Dataset records:
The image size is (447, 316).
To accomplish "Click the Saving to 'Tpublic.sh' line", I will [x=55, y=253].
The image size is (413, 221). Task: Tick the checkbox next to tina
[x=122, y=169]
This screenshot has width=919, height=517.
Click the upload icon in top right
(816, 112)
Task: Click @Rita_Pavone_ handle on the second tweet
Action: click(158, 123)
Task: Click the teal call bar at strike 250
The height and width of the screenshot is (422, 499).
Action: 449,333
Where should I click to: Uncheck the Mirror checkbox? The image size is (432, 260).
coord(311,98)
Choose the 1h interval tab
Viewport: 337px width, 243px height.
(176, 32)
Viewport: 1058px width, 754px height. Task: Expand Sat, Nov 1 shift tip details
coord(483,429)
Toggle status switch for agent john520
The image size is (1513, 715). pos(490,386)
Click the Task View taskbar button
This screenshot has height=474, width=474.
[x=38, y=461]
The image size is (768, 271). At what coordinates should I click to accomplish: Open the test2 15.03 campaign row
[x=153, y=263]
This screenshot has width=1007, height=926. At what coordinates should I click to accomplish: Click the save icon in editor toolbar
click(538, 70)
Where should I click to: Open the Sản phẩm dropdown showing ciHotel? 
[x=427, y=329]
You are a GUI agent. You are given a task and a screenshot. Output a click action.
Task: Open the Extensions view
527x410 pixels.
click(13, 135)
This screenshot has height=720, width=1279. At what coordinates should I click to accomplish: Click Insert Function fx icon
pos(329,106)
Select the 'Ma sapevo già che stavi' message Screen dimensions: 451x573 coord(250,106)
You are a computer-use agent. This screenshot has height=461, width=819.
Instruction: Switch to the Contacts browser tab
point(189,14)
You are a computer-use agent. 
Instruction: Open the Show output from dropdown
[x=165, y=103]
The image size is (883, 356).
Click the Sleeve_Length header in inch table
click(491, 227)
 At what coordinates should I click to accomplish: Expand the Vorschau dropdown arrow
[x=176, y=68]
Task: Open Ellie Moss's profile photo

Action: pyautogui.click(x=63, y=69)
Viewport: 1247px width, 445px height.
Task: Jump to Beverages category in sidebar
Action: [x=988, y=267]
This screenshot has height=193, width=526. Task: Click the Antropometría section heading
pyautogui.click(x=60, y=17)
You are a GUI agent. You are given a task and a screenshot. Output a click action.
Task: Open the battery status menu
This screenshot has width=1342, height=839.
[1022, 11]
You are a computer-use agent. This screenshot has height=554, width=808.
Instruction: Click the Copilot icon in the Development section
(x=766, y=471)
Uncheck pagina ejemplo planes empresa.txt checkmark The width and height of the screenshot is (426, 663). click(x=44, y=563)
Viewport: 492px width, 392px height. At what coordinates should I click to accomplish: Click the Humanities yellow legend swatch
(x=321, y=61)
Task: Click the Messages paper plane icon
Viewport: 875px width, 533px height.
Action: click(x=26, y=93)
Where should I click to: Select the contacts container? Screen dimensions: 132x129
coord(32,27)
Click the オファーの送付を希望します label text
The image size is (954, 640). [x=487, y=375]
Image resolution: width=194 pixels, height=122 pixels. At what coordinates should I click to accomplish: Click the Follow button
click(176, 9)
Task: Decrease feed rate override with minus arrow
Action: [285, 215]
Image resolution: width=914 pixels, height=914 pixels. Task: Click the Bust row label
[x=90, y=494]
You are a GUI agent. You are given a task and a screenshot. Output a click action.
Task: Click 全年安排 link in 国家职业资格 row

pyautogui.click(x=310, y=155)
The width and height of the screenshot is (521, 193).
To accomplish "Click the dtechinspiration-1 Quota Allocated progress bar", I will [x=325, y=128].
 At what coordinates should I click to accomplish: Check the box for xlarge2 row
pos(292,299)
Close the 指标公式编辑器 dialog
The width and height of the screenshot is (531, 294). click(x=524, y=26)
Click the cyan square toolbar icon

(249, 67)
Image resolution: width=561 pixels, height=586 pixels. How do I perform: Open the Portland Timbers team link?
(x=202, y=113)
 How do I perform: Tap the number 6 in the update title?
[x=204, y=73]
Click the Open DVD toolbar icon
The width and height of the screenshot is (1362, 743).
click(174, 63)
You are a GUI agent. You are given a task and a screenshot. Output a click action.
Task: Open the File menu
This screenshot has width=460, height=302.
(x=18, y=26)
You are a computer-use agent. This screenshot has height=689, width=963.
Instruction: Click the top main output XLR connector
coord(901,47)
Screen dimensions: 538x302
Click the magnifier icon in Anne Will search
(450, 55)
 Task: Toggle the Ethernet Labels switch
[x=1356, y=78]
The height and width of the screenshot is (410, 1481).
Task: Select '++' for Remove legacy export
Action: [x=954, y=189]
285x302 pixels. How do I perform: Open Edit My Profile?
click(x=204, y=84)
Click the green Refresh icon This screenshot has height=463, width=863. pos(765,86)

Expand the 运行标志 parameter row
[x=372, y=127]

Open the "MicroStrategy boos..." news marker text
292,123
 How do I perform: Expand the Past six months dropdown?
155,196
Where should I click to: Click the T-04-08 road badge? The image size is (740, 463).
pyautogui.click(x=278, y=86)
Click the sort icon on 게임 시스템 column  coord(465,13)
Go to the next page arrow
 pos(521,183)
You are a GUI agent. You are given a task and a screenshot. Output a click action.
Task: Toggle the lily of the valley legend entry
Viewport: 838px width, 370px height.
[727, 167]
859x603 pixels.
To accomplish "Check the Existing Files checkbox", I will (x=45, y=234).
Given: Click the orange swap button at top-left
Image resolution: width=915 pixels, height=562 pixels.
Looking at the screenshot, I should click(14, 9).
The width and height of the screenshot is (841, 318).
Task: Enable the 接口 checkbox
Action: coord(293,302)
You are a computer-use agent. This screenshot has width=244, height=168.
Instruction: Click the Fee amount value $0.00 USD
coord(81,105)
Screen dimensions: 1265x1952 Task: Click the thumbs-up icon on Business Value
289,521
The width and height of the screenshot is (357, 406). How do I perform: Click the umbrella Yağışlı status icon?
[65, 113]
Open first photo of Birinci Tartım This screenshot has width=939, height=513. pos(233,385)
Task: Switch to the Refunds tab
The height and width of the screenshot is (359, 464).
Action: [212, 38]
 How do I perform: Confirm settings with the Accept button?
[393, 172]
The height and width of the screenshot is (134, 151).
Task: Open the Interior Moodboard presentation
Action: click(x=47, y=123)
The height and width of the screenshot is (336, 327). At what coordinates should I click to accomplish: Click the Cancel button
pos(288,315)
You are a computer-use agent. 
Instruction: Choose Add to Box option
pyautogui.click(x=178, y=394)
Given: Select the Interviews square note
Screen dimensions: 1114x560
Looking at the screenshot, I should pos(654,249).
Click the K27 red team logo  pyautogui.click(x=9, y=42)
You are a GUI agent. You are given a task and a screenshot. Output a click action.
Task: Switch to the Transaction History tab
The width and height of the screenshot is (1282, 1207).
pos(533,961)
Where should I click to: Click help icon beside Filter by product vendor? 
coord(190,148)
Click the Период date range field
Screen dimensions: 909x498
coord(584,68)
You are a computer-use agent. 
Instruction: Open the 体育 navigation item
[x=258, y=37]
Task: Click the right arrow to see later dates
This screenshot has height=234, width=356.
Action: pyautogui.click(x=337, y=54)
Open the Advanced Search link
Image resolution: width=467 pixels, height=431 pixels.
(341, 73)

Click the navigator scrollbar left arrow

What to do: Up to and including the line with "Choose the 1h interval tab", restate the records above word for word from the very first line.

Completed exercise:
The image size is (447, 316).
To accomplish "Click the Saving to 'Tpublic.sh' line", I will [x=55, y=253].
The image size is (413, 221). Task: Tick the checkbox next to tina
[x=122, y=169]
This screenshot has width=919, height=517.
Click the upload icon in top right
(816, 112)
Task: Click @Rita_Pavone_ handle on the second tweet
Action: click(158, 123)
Task: Click the teal call bar at strike 250
The height and width of the screenshot is (422, 499).
Action: 449,333
Where should I click to: Uncheck the Mirror checkbox? The image size is (432, 260).
coord(311,98)
Choose the 1h interval tab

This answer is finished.